• [EXERCISE DETAILS] Please state the number of lines in the listing that contain the word "computer", and nothing else.

• [GIVEN ENTRIES]
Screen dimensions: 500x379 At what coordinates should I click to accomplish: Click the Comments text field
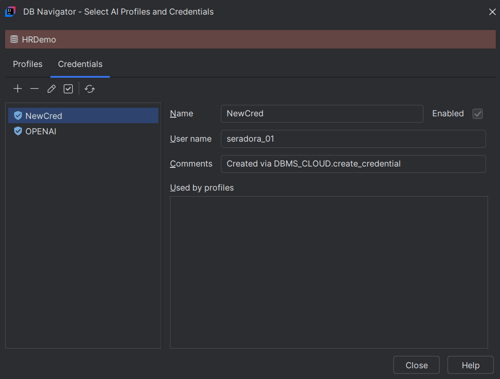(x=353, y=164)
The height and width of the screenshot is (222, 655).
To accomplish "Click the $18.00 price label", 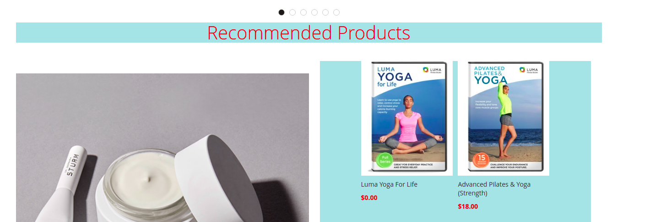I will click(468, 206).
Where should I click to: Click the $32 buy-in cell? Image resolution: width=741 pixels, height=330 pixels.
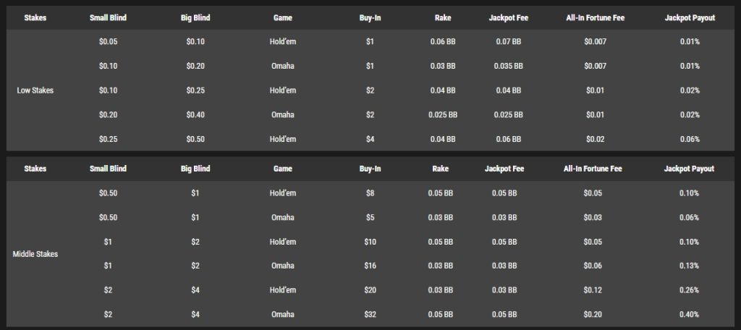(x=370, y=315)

--

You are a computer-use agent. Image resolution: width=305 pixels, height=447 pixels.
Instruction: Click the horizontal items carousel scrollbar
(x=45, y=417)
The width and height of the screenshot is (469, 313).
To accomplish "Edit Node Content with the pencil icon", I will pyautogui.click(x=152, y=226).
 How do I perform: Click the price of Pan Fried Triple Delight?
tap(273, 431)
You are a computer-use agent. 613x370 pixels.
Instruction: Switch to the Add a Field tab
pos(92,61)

• [REPLY TO THE TASK] 2